We removed methylation sites with more than 10% of samples low bead number (< 3) or undetected methylation values (detection p < 0.01), non-autosomal methylation sites, methylation sites of cross-reactive probes and in close proximity (within 10 base pairs) to common SNPs (MAF > 0.05) in European population 21–23.
We converted initially generated beta values to Mvalues (beta2m function of R package lumi) 24 which we used for downstream analyses25. Per tissue, we further replaced strong outliers (>10 * sd from mean) with the methylation site-specific mean value. Based on a principal component analysis, we removed two outlier samples. The resulting fat pad methylation data comprised 780,177 methylation sites for 70 patients (46 women, 24 men, age 48-93 years, mean 71 years). For 58 of 70 patients, also methylation blood samples were available.
We used publicly available annotations (https://zwdzwd.github.io/InfiniumAnnotation/EPIC.hg38.manifest.tsv.gz and EPIC.hg38.manifest.gencode.v36.tsv.gz) to map probe identifier to the genomic location (hg38) and genes.

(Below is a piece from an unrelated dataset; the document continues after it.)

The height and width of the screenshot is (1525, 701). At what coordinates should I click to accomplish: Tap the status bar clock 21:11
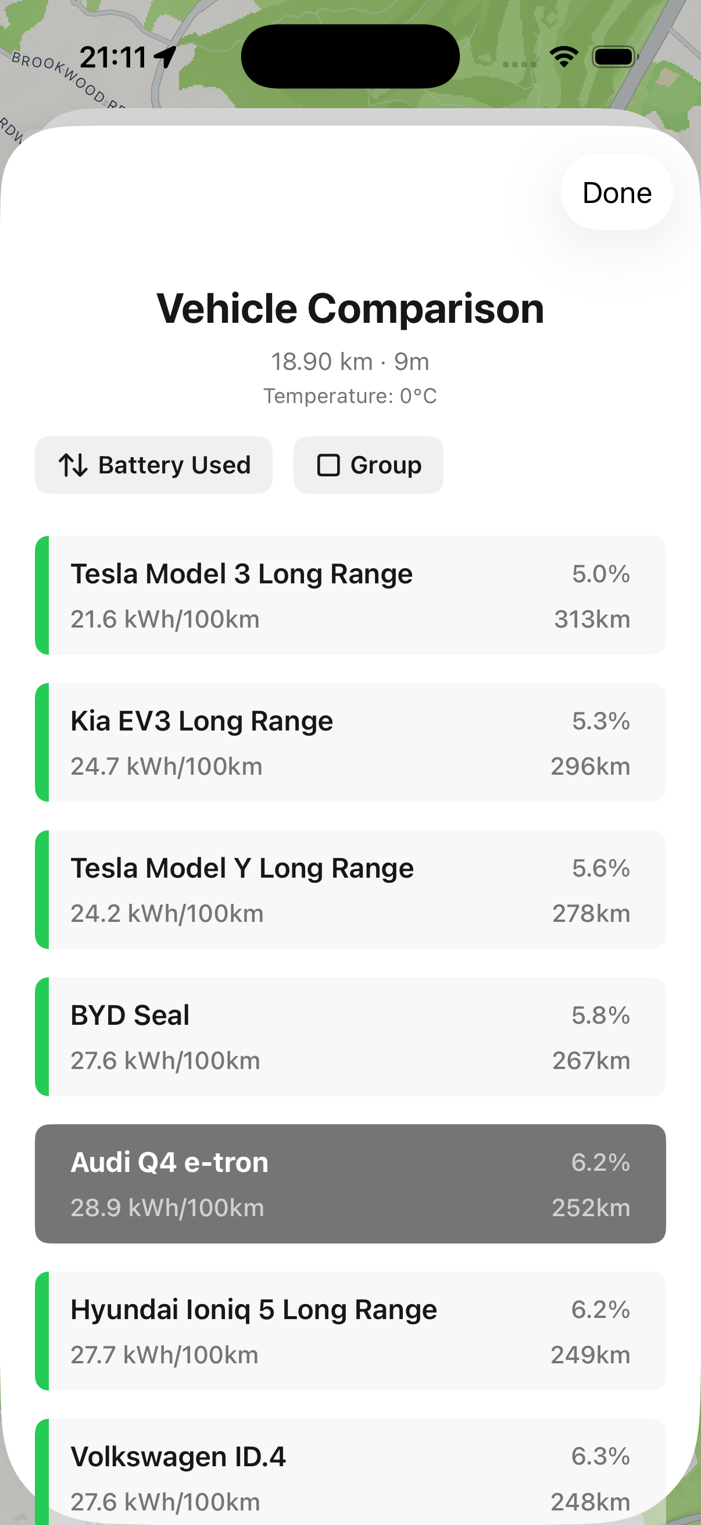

Whole-genome sequencing data generation and preprocessing
Whole genome-sequencing (WGS) samples from the whole patient collection (n = 346 patients) were sequenced in two batches. In the first sequencing batch, genomic DNA was extracted from whole blood samples from 270 individuals (including 60 of 70 patients with QCed fat pad methylation data). In the second sequencing batch, genomic DNA from 73 samples from low-grade cartilage (including 8 of 70 patients with QCed fat pad methylation data) and three samples from synovium tissue was extracted. In both batches, DNA samples were subjected to standard Illumina paired-end DNA library construction, amplified, and subjected to DNA sequencing using the NovaSeq platform.
Generated CRAM files were input into samtools (samtools conda version 1.14) to create bam files. Subsequently, “bedtools bamtofastq” (bedtools conda version 2.30.0) was applied to obtain data in the fastq format. Per sequencing batch, variant calling was performed using the publicly available pipeline Sarek from nf-core (version 2.7.1, https://nf-co.re/sarek/2.7.1) with the additional options “-- tools HaplotypeCaller --generate_gvcf”. This uses the GATK Haplotypecaller (GATK v4.1.7.0) and generates g.vcf files. For the genome “GRCh38” was used. For the joint variant calling we adapted a publicly available pipeline (https://github.com/IARCbioinfo/gatk4-GenotypeGVCFs-nf) and used it with GATK (docker container broadinstitute/gatk:4.2.5.0). Reference files for GRCh38 were used from GATK.
For QC on the variant level, we applied Variant Quality Score Recalibration tool using a tranche threshold of 99.5% for SNPs and the recommended 99% for INDELs. For SNPs, this produces an expected false positive rate of 2.5% and an expected sensitivity of 97%.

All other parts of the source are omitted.